US Inflation Slows as CPI Falls 0.1% in December
The latest data from the US Bureau of Labor Statistics shows that the headline rate of inflation in the United States fell to its lowest level since late 2021 in December. The decrease in inflation has sparked hopes that the Federal Reserve will soon be able to stop raising interest rates, which in turn could provide a boost to economic growth and stock prices.
What is CPI and why is it important for markets?
The Consumer Price Index (CPI) is a measure of the average price level of a basket of goods and services consumed by households. It is one of the most closely watched indicators of inflation as it can provide insight into the cost of living for consumers and the overall health of the economy.
The CPI is important to investors as it can indicate the future direction of interest rates and the overall health of the economy. It can also be used as a benchmark to evaluate the performance of inflation-protected investments.
Highlights from today's US CPI
In December, the US Consumer Price Index (CPI) fell 0.1% from the previous month, bringing the annual change to 6.5%. The monthly drop in the index was below analysts' forecasts, but the annual rate was in line with consensus.
Despite this, when volatile elements such as food, energy and auto sales are stripped out, the 'core' CPI rose another 0.3% last month, accelerating slightly from November and leaving the annual core rate up 5.7%.
How did the markets react?
The markets have responded positively to the decrease in inflation, as it suggests that the Federal Reserve may be able to stop raising interest rates in the near future. This, in turn, can provide a boost to economic growth and stock prices.
🔴 The US Dollar came under heavy selling pressure and the US Dollar Index (DXY) dropped to a fresh multi-month low below 102.50 after the US inflation report.
🟢The Dow Jones index ($DOW30) responded with an increase of more than 0.5% immediately after the release.
🟢The Nasdaq index rose more than 1% after the inflation data.
🟢The SP500 index ($SPX500) jumped up 0.7% within the first hour of the release.
Traders and investors see slowing inflation as a sign that the economy is not overheating, which can boost their confidence about putting their money into stocks and other assets.
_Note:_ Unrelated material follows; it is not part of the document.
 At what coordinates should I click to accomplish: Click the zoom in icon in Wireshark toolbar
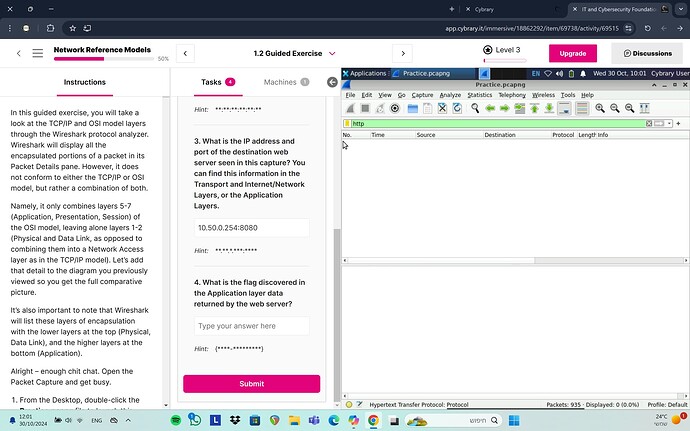tap(600, 108)
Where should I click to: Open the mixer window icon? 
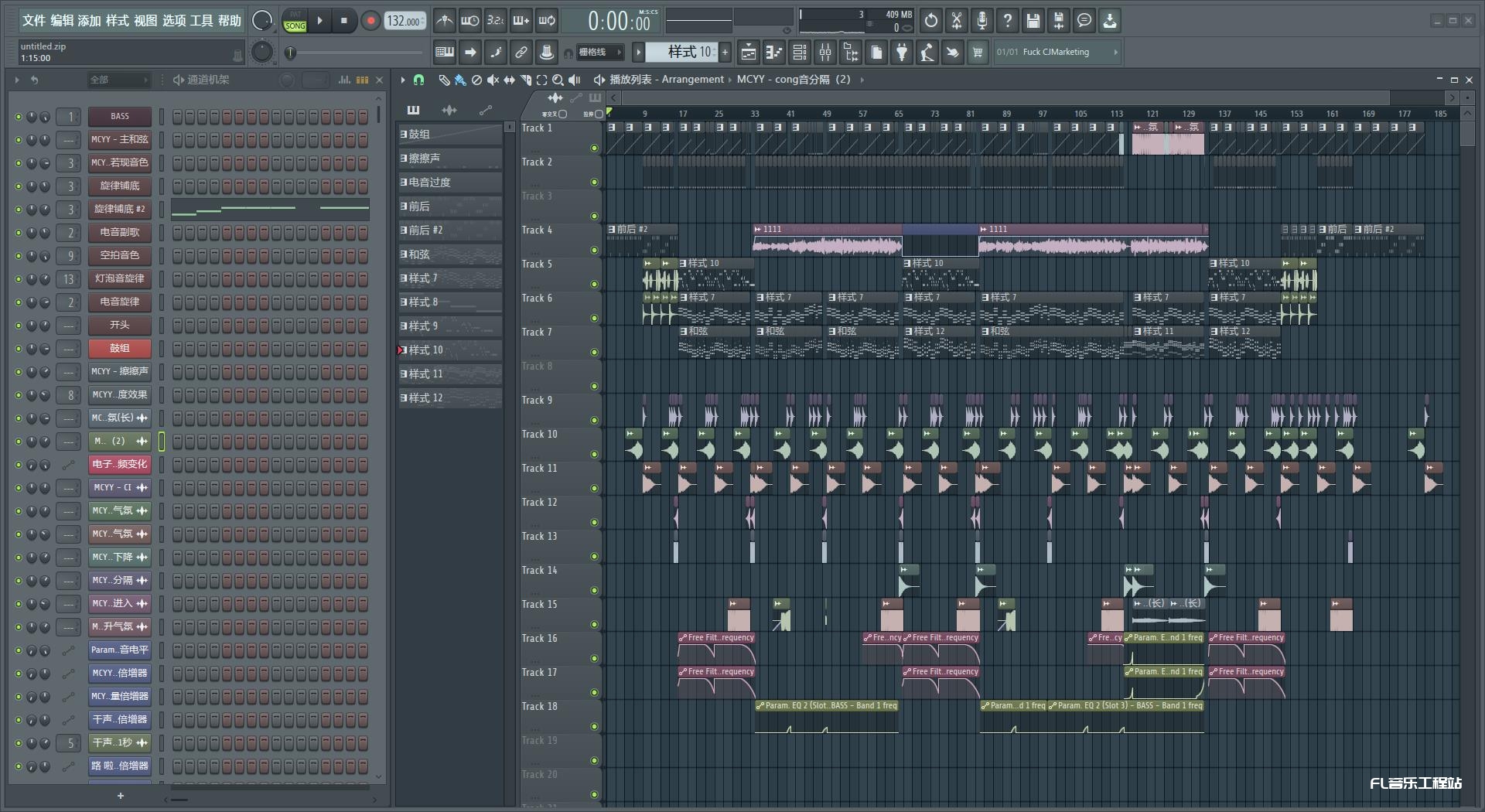pos(825,53)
The stock market's reaction can be seen as a positive sign for the economy and investors, as it shows that they are optimistic about future economic growth.
Summary
- US annual CPI inflation drops to 6.5% in December as expected.
- The decrease in inflation has sparked hopes that the Federal Reserve will soon be able to stop raising interest rates.
- The markets have responded positively to the decrease in inflation, as it suggests that the economy is not overheating.
- The core CPI, which excludes volatile elements like food, energy and auto sales, rose by 0.3% in December, accelerating slightly from November and leaving the annual core rate at 5.7%.